“What’s In A Name…Or Is It ‘Nah-MAY?” June 14, 2011 – Posted in: A Picture's Worth, Blog, Featured Columns – Tags: , , , , , , , , , , , , , , , , , , , , , ,

One of the few negatives about comics (and indeed, the literary field) is that readers never get a guide to pronunciation for creators’ names. (Same for characters but that’s another column. I’m such a tease.) And of the dozens of books I have on comics and their creators, not a single one has a pronunciation key.

What’s infuriatingly frustrating is that when one meets with fellow collectors, everyone suddenly becomes an orthoepist (an expert on pronunciation, or orthoepy) and assumes that the way they’ve pronounced a name is correct simply because they’ve been saying it that way for decades! Or they figure that because it’s spelled a certain way, it must be pronounced a certain way.

To which I say, HA!!

I’ve had my own last name butchered since childhood so I know what it’s like. (Understandable when it’s something bizarre like Flobquwzetickpzngy…But Pascale? I’ve heard Pass-cally, Pas-qually, Pas-qual, Pass-kal, Pass-call, PASS-kel. Some co-workers once nicknamed me “Eddie Paskel”. And I wasn’t even *on* LEAVE IT TO BEAVER.)

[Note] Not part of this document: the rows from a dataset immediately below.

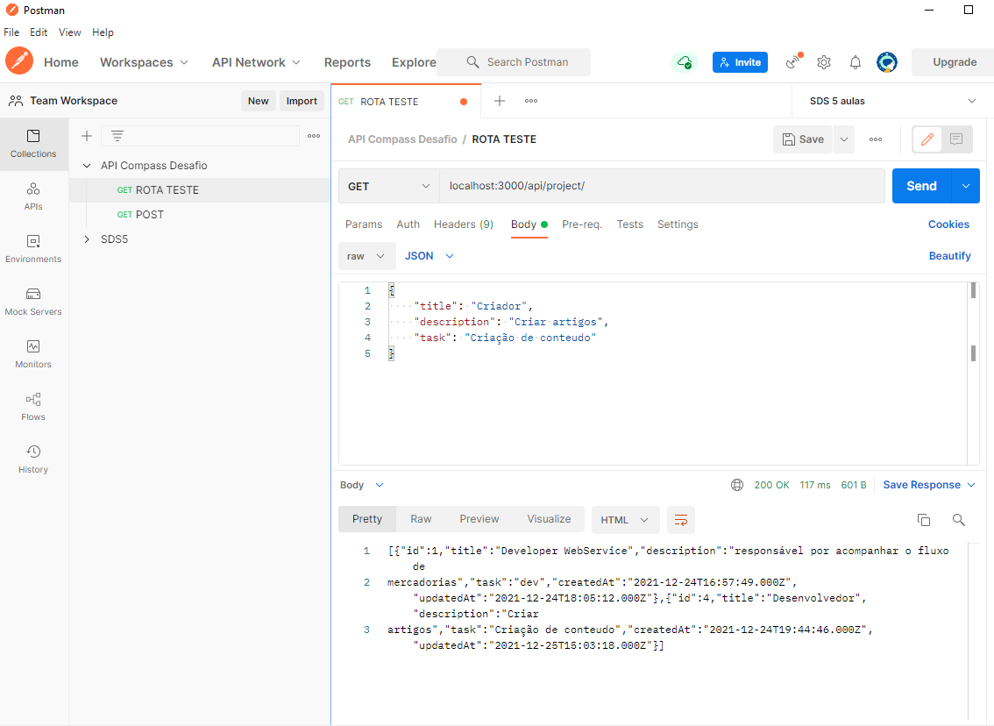Screen dimensions: 994x726
Task: Copy the response body
Action: tap(924, 519)
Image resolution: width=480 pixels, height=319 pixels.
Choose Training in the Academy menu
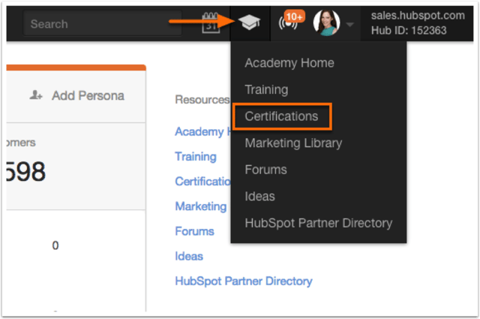[266, 90]
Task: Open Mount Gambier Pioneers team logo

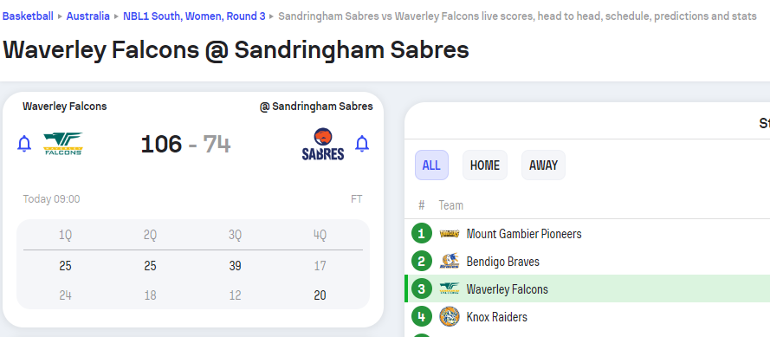Action: (450, 234)
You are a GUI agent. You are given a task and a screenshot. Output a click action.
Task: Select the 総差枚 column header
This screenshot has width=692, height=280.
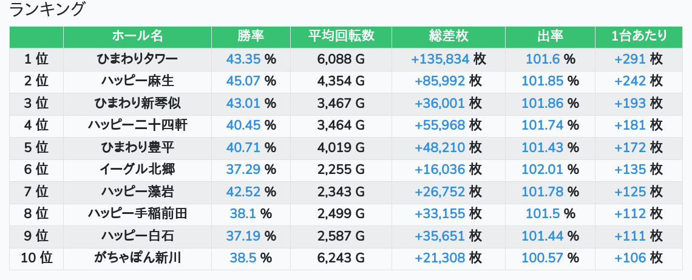[448, 36]
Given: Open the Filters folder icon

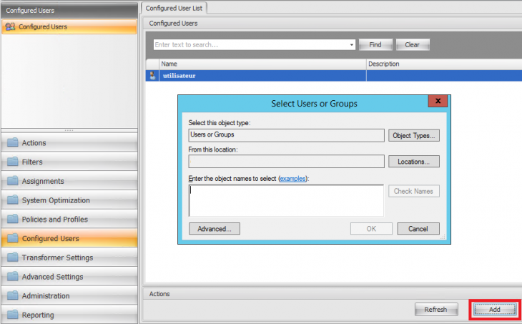Looking at the screenshot, I should pyautogui.click(x=13, y=162).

I know it’s hard to accept that you’ve been saying your favorite artist or writer’s name incorrectly for the last ten years or more, but isn’t it better to know the truth? (And I’m hoping you, unlike Tom Fooze, can handle the truth.) So I’m going to offer a few of the more common ones that I know for sure are correct; garnered either from the individual, a family member or a very close friend/long-time co-worker. Some seem obvious but are just a matter of a vowel (Brunner, Giger, Feldstein, Liefeld) and others are more complex.

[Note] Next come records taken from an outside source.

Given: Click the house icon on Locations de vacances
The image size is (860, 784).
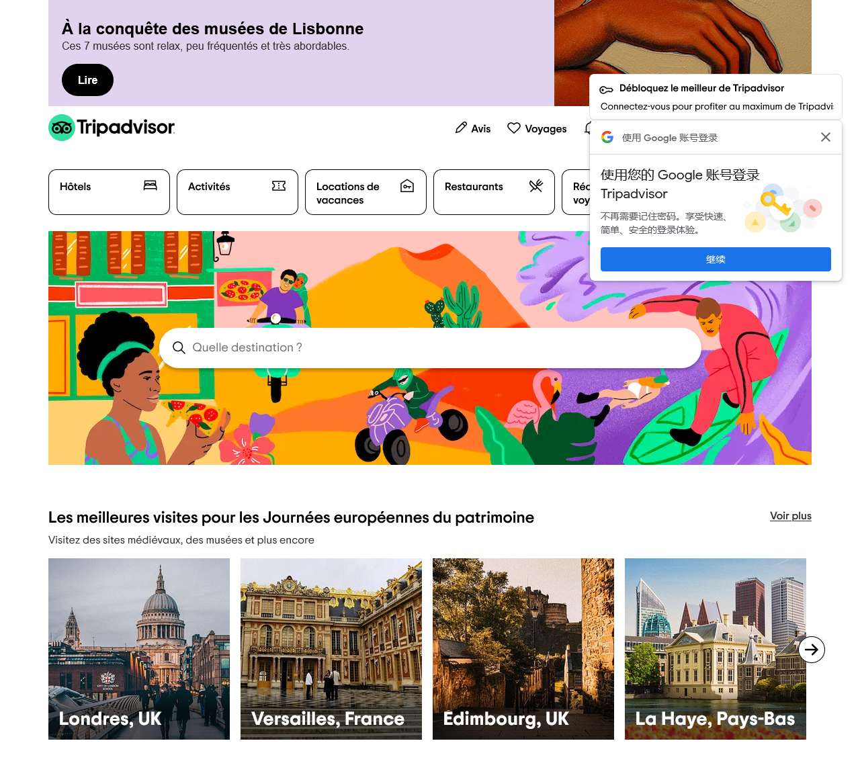Looking at the screenshot, I should [x=407, y=185].
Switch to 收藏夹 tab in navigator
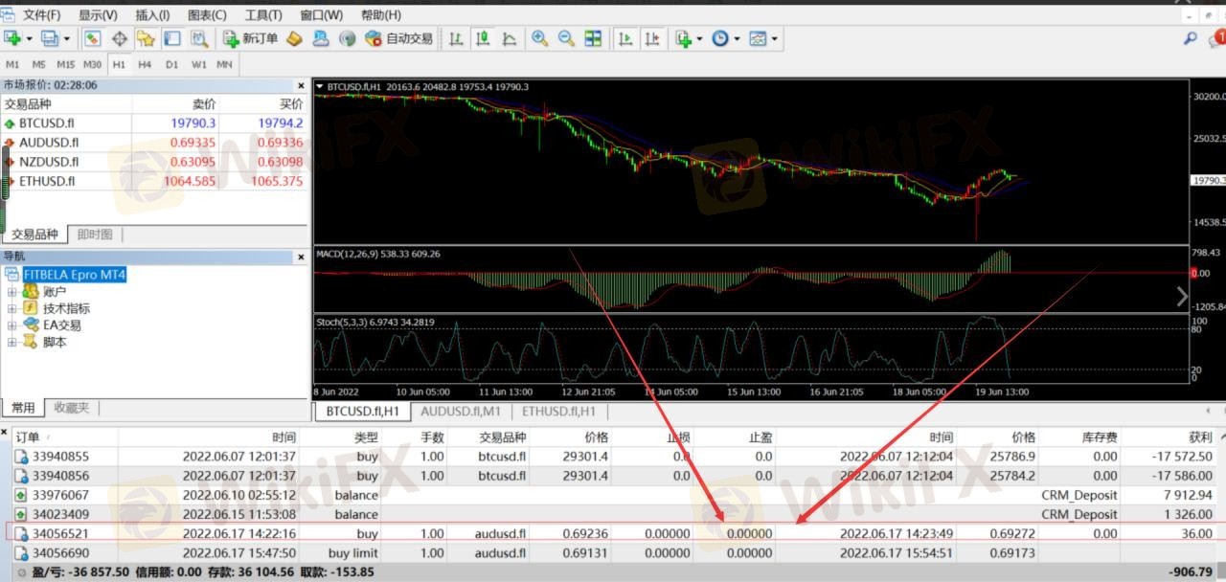The height and width of the screenshot is (582, 1226). pyautogui.click(x=71, y=408)
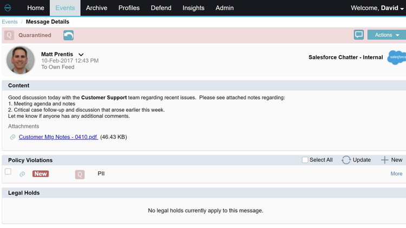Tick the PII violation row checkbox
The width and height of the screenshot is (406, 228).
click(8, 172)
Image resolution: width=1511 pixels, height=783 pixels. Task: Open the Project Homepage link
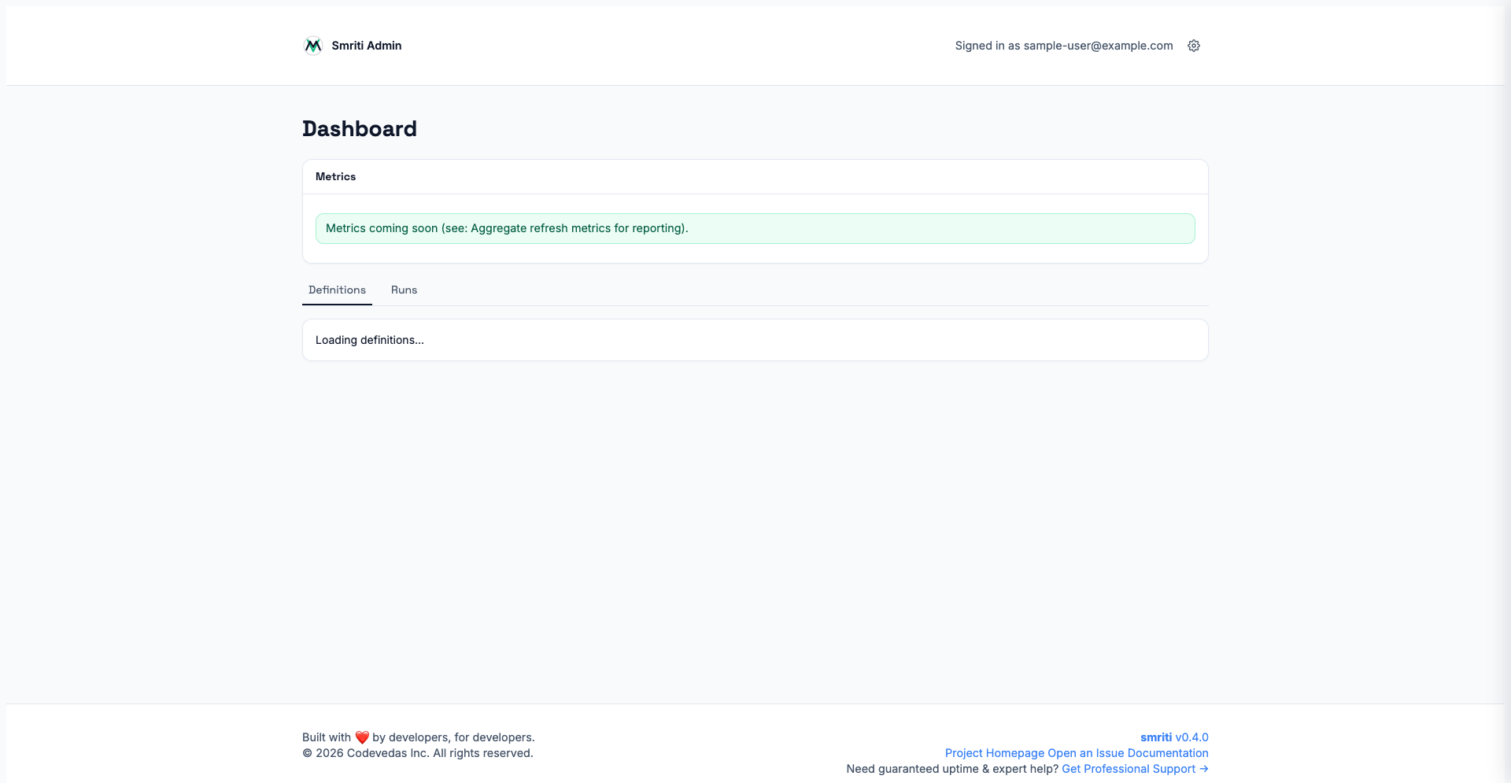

And yes, I know you may see one that you think is wrong because you met the guy at a con and he didn’t correct you; but trust me, sometimes we just smile and let it go because it’s easier that way.

In abecedarian order:

Alfredo Alcala: Surprisingly, most get this one right: Al-KAL-ah. Who coincidentally provided some incredible inking for the next guys:

John and Sal Buscema: This one gets butchered more than any I’ve encountered. Luckily it only took me ten years to find out the truth: “Byoo-SEM-ah.”  Note the “y” sound.

Kurt Busiek: It’s “BYOO-sik”. Two syllables. Some make it three (“Byoo-see-ik”) but I heard otherwise. Again, note the “y” sound.

Norm Breyfogle: That’s BRAY-fo-gul. Typed it hisself.

Frank Brunner: As Frank himself corrected me, “Rhymes with ‘runner’.” He could never figure out where idiots like me got “Brooner” from. (Gulp.)

John Byrne: “Burn”. (When I was a kid I thought it was phonetic: By-ern–which is much harder to pronounce!)

Milt Caniff: Accent on the second syllable. Though I admit I’ve only heard it from older pros, not anyone he worked with.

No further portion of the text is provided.